F. Designation of Sex

Many procedure codes have a sex designation within their narrative. These codes are not billed with codes having an opposite sex designation because this would reflect a conflict in sex classification either by the definition of the code descriptions themselves, or by the fact that the performance of these procedures on the same beneficiary would be anatomically impossible.

G. Family of Codes

In a family of codes, there are two or more component codes that are not billed separately because they are included in a more comprehensive code as members of the code family. Comprehensive codes include certain services that are separately identifiable by other component codes. The component codes as members of the comprehensive code family represent parts of the procedure that should not be listed separately when the complete procedure is done. However, the component codes are considered individually if performed independently of the complete procedure and if not all the services listed in the comprehensive codes were rendered to make up the total service.

H. Most Extensive Procedures

When procedures are performed together that are basically the same or performed on the same site but are qualified by an increased level of complexity, the less extensive procedure is bundled into the more extensive procedure.

I. Sequential Procedures

An initial approach to a procedure may be followed at the same encounter by a second, usually more invasive approach. There may be separate CPT codes describing each service. The second procedure is usually performed because the initial approach was unsuccessful in accomplishing the medically necessary service. These procedures are considered “sequential procedures.” Only the CPT code for one of the services, generally the more invasive service, should be billed.



J. With/Without Procedures

In the CPT manual, there are various procedures that have been separated into two codes with the definitional difference being “with” versus “without” (e.g., with and without contrast). Both procedure codes cannot be billed. When done together, the “without” procedure is bundled into the “with” procedure.

K. Laboratory Panels

When components of a specific organ or disease oriented laboratory panel (e.g., codes 80061 and 80059) or automated multi-channel tests (e.g., codes 80002 – 80019) are billed separately, they must be bundled into the comprehensive panel or automated multi-channel test code as appropriate that includes the multiple component tests. The individual tests that make up a panel or can be performed on an automated multi-channel test analyzer are not to be separately billed.

L Mutually Exclusive Procedures

There are numerous procedure codes that are not billed together because they are mutually exclusive of each other. Mutually exclusive codes are those codes that cannot reasonably be done in the same session.

An example of a mutually exclusive situation is when the repair of the organ can be performed by two different methods. One repair method must be chosen to repair the organ and must be billed. Another example is the billing of an “initial” service and a “subsequent” service. It is contradictory for a service to be classified as an initial and a subsequent service at the same time.
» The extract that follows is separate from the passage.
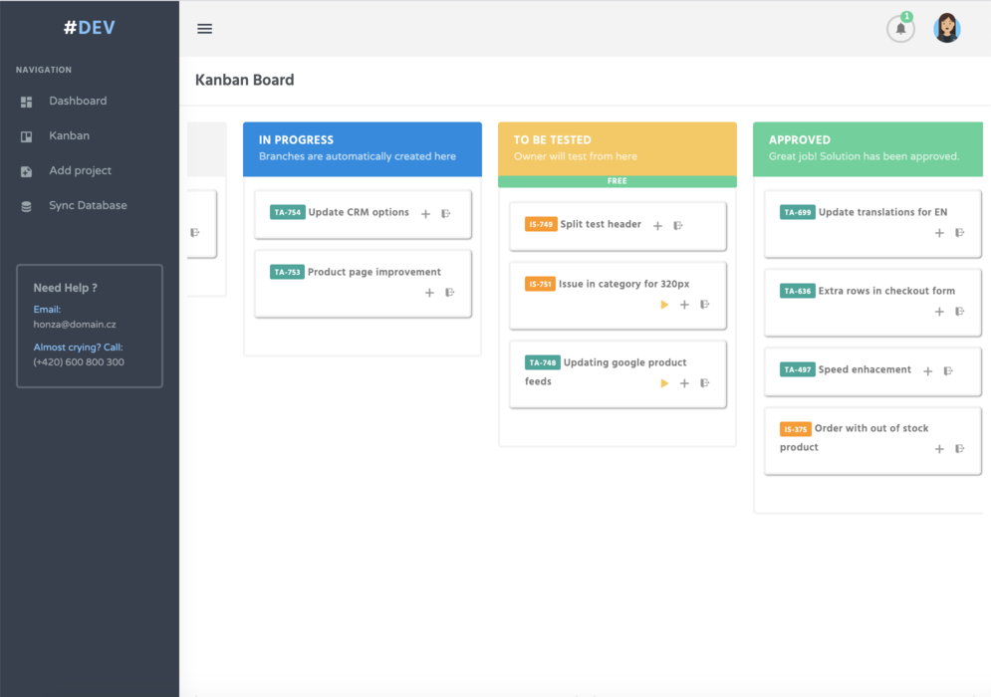Screen dimensions: 991x697
Task: Click the Add project sidebar icon
Action: (27, 171)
CPT codes which are mutually exclusive of one another based either on the CPT definition or the medical impossibility/improbability that the procedures could be performed at the same session can be identified as code pairs. These codes are not necessarily linked to one another with one code narrative describing a more comprehensive procedure compared to the component code, but can be identified as code pairs which should not be billed together.

M. Use of Modifiers

When certain component codes or mutually exclusive codes are appropriately furnished, such as later on the same day or on a different digit or limb, it is appropriate that these services be reported using a HCPCS code modifier. Such modifiers are modifiers E1 – E4, FA, F1 – F9, TA, T1 – T9, LT, RT, LC, LD, RC, -58, -78, -79, and -94.

Modifier -59 is not appropriate to use with weekly radiation therapy management codes (77427) or with evaluation and management services codes (99201 – 99499).

Application of these modifiers prevent erroneous denials of claims for several procedures performed on different anatomical sites, on different sides of the body, or at different sessions on the same date of service. The medical record must reflect that the modifier is being used appropriately to describe separate services.